EMSAR is a C program that quantifies RNA abundance (gene & RNA isoform expression levels) from RNA-seq data. It takes a transcriptome reference fasta file and an alignment file (BAM/SAM/default bowtie output), and generates RNA abundance estimates in FPKM, TPM and inferred read count.

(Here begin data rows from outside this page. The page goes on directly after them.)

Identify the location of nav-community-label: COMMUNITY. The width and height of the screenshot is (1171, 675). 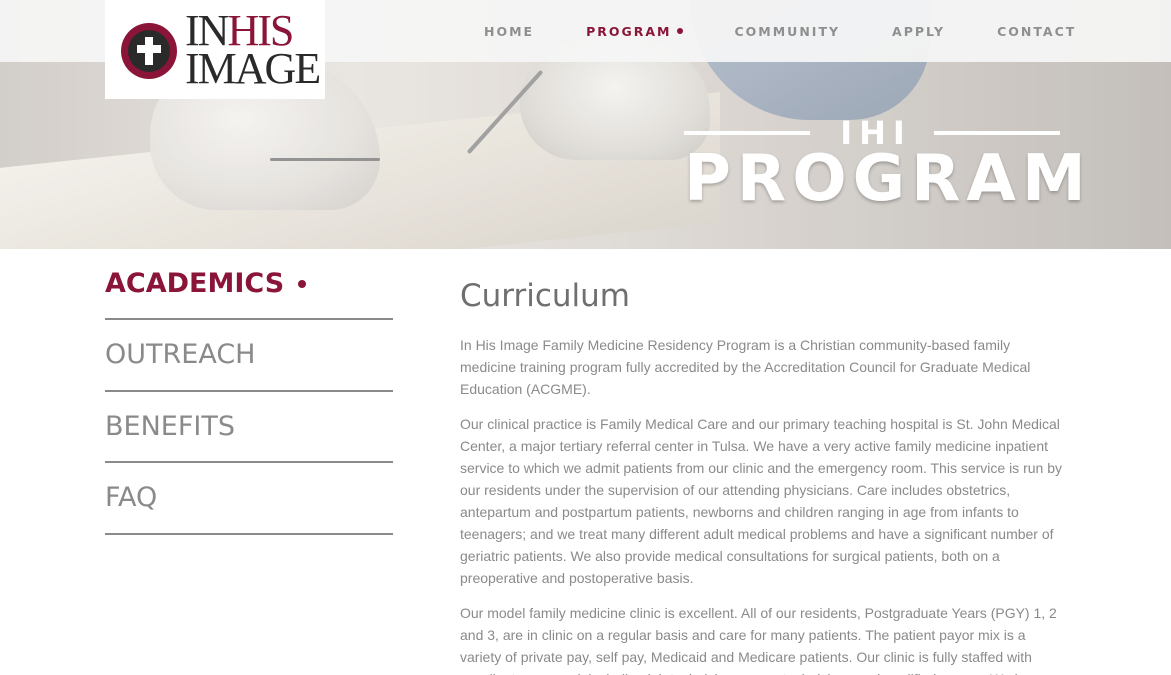
(788, 31).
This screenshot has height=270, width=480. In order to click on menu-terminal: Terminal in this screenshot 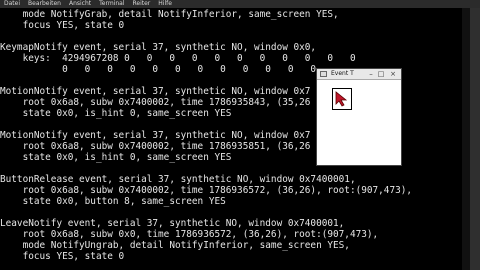, I will do `click(112, 4)`.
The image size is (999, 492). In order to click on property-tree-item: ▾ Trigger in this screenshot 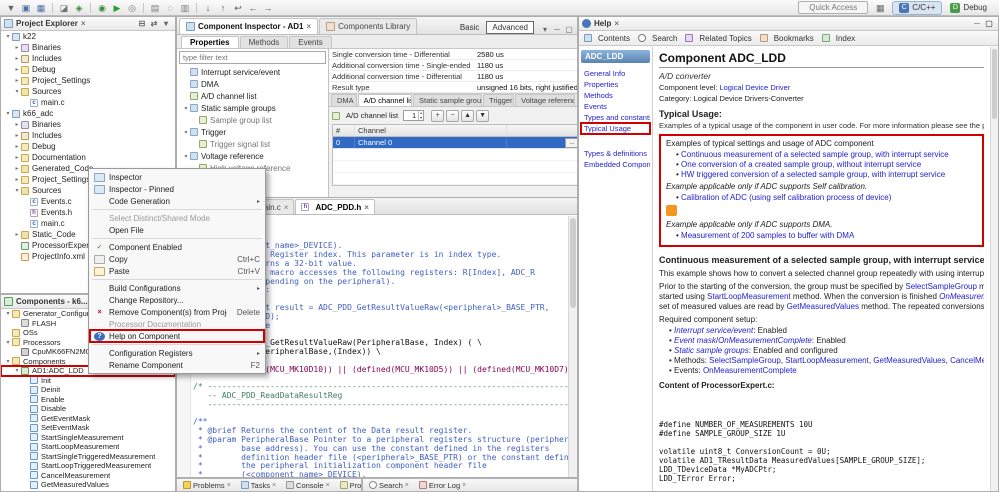, I will do `click(252, 132)`.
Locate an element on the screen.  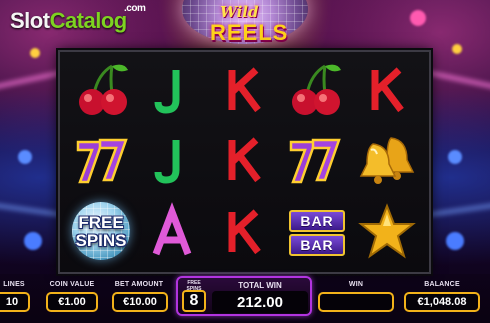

Usage1 : EMSAR [options] fastafile outdir outprefix bowtieoutfile|SAMfile|BAMfile
Usage2 : bowtie_command | EMSAR [options] fastafile outdir outprefix
ex : EMSAR -p 4 -h R human.rna.fna RNAseq sample22 sample22.bowtieout
ex2: EMSAR -p 4 -B -q human.rna.fna RNAseq sample22 sample22.BAM
ex3: EMSAR -p 4 -S --PE human.rna.fna RNAseq sample22 sample22.SAM
ex4 : bowtie -v 2 -a -m 100 -p 8 human.rna sample22.fastq | EMSAR -p 4 -h R human.rna.fna RNAseq sample22
When RNA-seq reads are aligned to the transcriptome reference sequences, the reads may be mapped to multiple transcripts. Based on this information, each read is assigned to a group, which we termed 'segment'. For example, a read mapped to both isoform A and B is in segment 1, and a read mapped to isoforms A, B and C is in segment 2. For each segment, the length of each segment is computed as the number of all possible unique reads with the same transcript sharing. The read count for a segment should depend on the segment length and the sum of abundance of the transcripts that define the segment. Then, 'sequence-sharing sets' are defined as a group of transcripts, so that any two transcripts that together define a segment would belong to the same set. A sequence-sharing set is usually comprised of isoforms of a gene or multiple genes. A Poisson-based likelihood function is defined as a joint probability over all segments in a sequence-sharing set and the abundance estimates of transcripts in the set that maximize the likelihood are found.